Parental Involvement
Parental involvement in education is widely recognized as a significant contributor to students’ academic success and overall well-being. It plays a crucial role in building bridging social capital between the school and the wider community, thereby providing students with an expanded network of support and resources (Caño et al., 2016; Sheldon & Epstein, 2005). Different forms of parental engagement, such as regular communication with teachers, providing assistance with homework, and participating in school events, can contribute to various dimensions of social capital, strengthening the vital link between the home and the educational institution.
Analysis of data from PISA 2009 has revealed that the impact of different types and levels of parental involvement on student achievement varies considerably across different nations (Hartas, 2015; OECD, 2010b).

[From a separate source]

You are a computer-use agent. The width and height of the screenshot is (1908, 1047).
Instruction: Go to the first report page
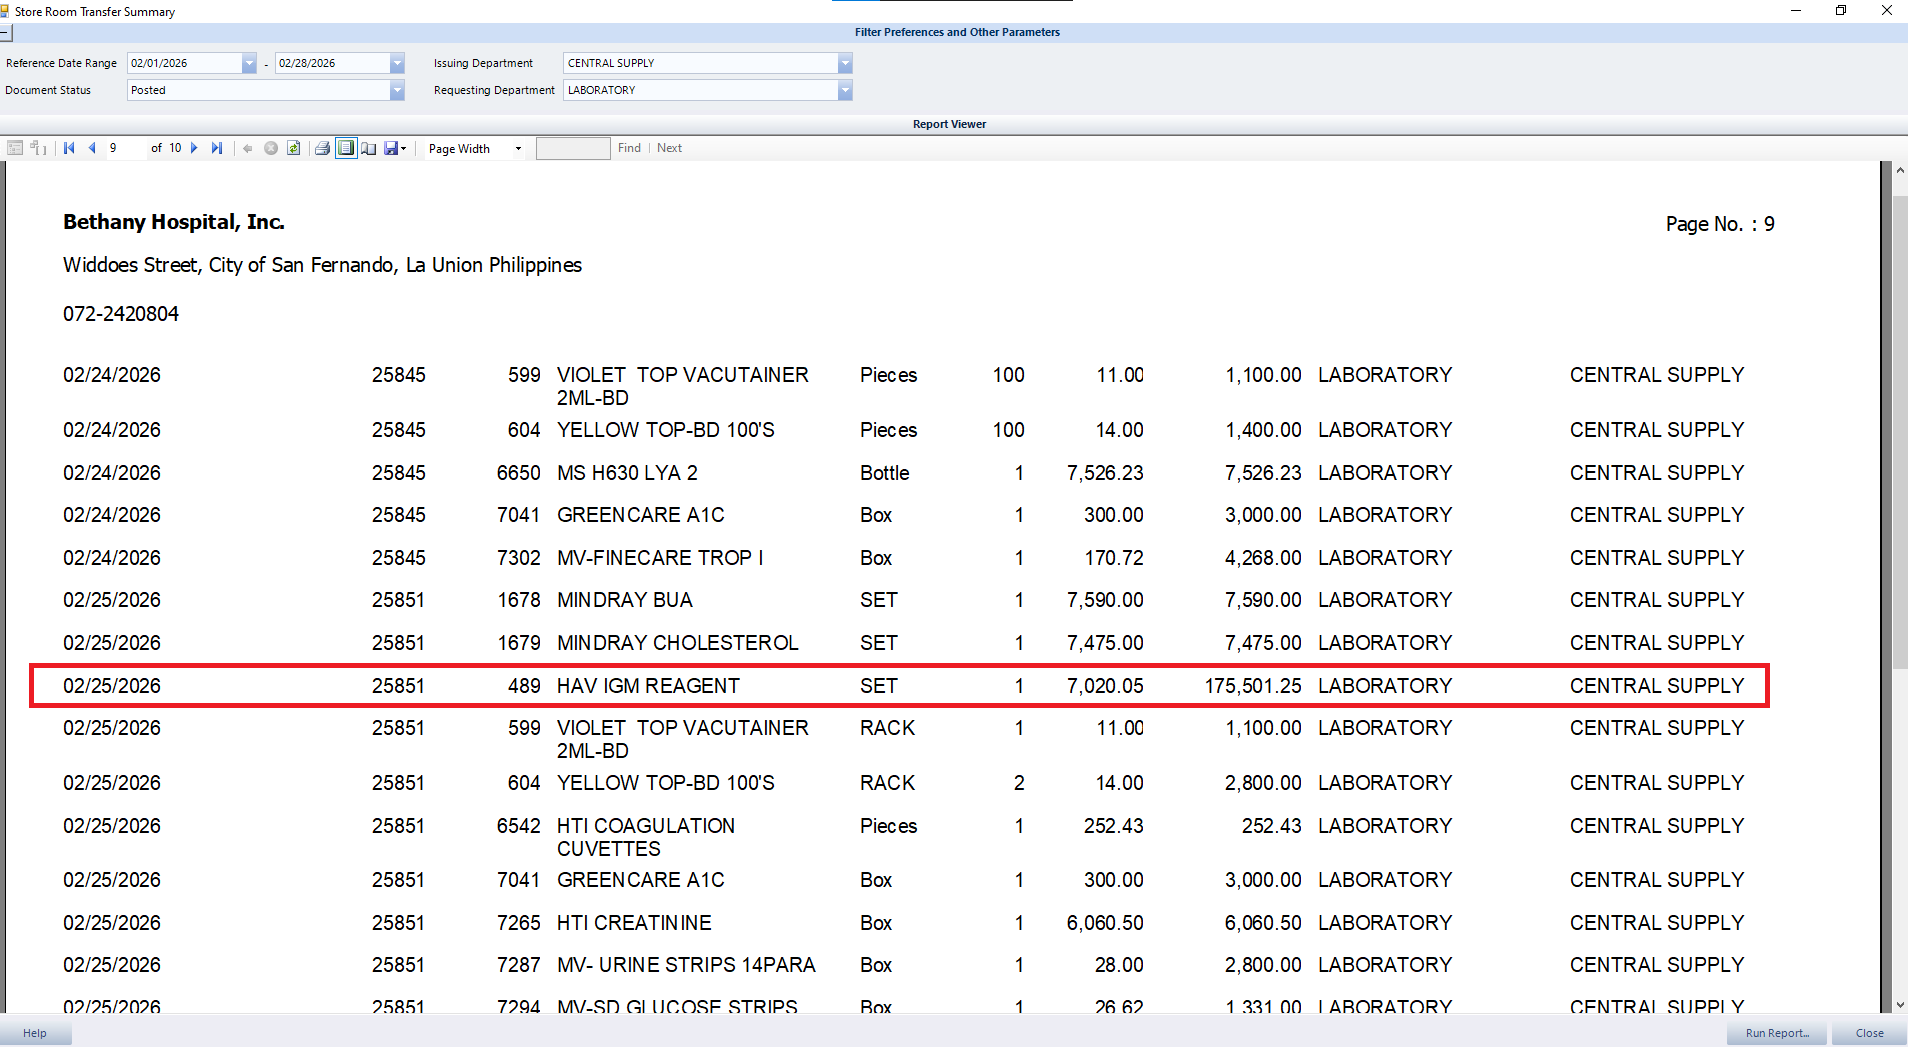[69, 148]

These variations are often influenced by cultural expectations regarding parental roles in education and the specific structure of the education systems in different countries (Ishiyama et al., 2021; Lareau, 2018). For instance, research suggests that less instrumental and more subtle forms of parental involvement, such as engaging in conversations with children about topical social issues, can be strong predictors of continued parental support for literacy development, particularly as students reach adolescence (Hartas, 2015). Studies have also explored how socioeconomic status and cultural capital influence the relationship between parental involvement and student achievement, with findings indicating that children from families with higher socioeconomic status may benefit more from parental involvement due to greater cultural capital. In other words, it is not only channels but also goods going through those channels that count. However, parental involvement remains a crucial factor in mitigating disadvantages faced by students from lower socioeconomic backgrounds (Agarwal, 2021; Sharma, 2024). Cross-cultural perspectives also highlight the importance of understanding diverse parenting styles and their impact on academic outcomes. Researches comparing parental involvement across countries like England, the US, and China, Qatar, Kenya reveal disparities in access to social capital and its effect on educational outcomes (Cheung & Pomerantz, 2011; Ihmeideh et al., 2020) . Parental involvement in education exhibits notable variation across countries and social classes, influenced by differing levels of motivation and enthusiasm (Kimu & Steyn, 2013; Newman et al., 2019). The effectiveness of such involvement is contingent not only on the specific patterns of engagement but also on the student’s stage of schooling. Research indicates that parental involvement directly linked to learning exerts the most substantial impact on academic achievement during primary school years. In contrast, involvement that is not directly related to student learning or that occurs during secondary school appears to have a diminished or negligible effect (Goodall, 2018, 2022).
These findings collectively underscore the complex and culturally nuanced nature of parental involvement and its impact on student achievement.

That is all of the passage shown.